Leerdammer vrijgesproken van verkrachting

leerdam • Een 30-jarige arrestantenverzorger uit Leerdam is vrijgesproken van het verkrachten van een vrouw in een Rotterdamse politiecel. De rechtbank in Rotterdam twijfelde aan de verklaringen van het vermeende slachtoffer en zag geen overtuigend ander bewijs. Tegen verdachte S.Y. was in eerste instantie door het Openbaar Ministerie 20 maanden celstraf geëist.

De destijds 21-jarige Rotterdamse werd in augustus 2020 opgepakt voor haar rol bij een woningoverval. Hiervoor werd ze later veroordeeld tot 22 maanden celstraf. Haar celstraf viel destijds iets lager uit, omdat ze volgens de rechtbank door de politie onheus was bejegend door een de Leerdammer. 

Dat incident betrof het mogelijk misbruik door Y., waarvan ze op dat moment aangifte had gedaan. De Leerdammer had de dag van haar arrestatie dienst en was tot negen keer toe in zijn eentje de cel van de 21-jarige vrouw binnengelopen. Waarschuwingen van collega's aan het begin van de dienst dat de vrouw ‘aandacht van mannen leuk vond’, zou Y. niet hebben meegekregen.

Niets in logboek

Verder lapte Y. de werkregel aan de laars dat arrestantenverzorgers altijd gezamenlijk een cel moesten betreden ‘om misverstanden te voorkomen’. Evenmin legde Y. zijn bezoeken vast in een logboek, zoals gebruikelijk was en zou moeten.
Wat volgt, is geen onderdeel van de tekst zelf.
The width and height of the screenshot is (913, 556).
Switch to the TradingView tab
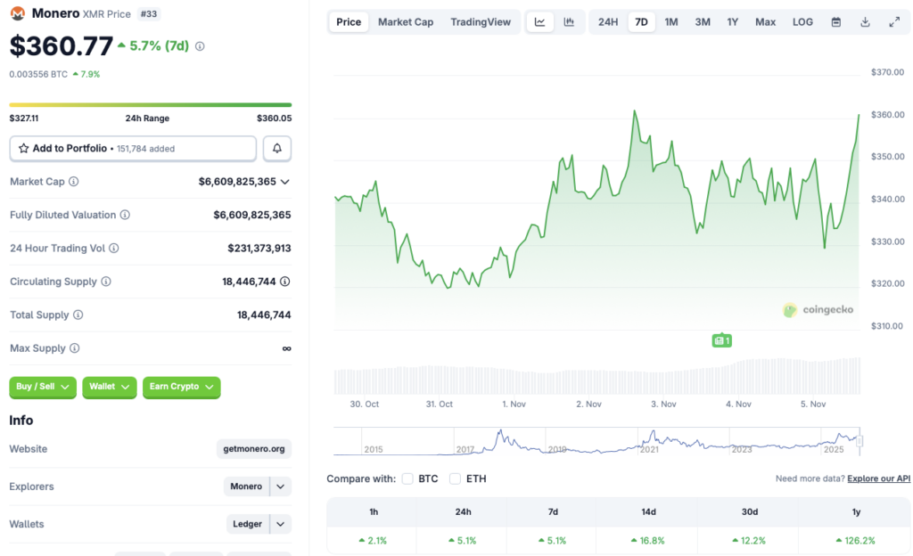tap(481, 21)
Allemaal zaken die het Openbaar Ministerie overtuigden dat de arrestante de waarheid vertelde dat de Leerdammer haar had betast en had gedwongen tot ontucht. Als extra bewijs wees de officier van justitie op DNA dat was gevonden in het slipje van de vrouw. Dat was met een kans van 1 op 70.000 van verdachte Y.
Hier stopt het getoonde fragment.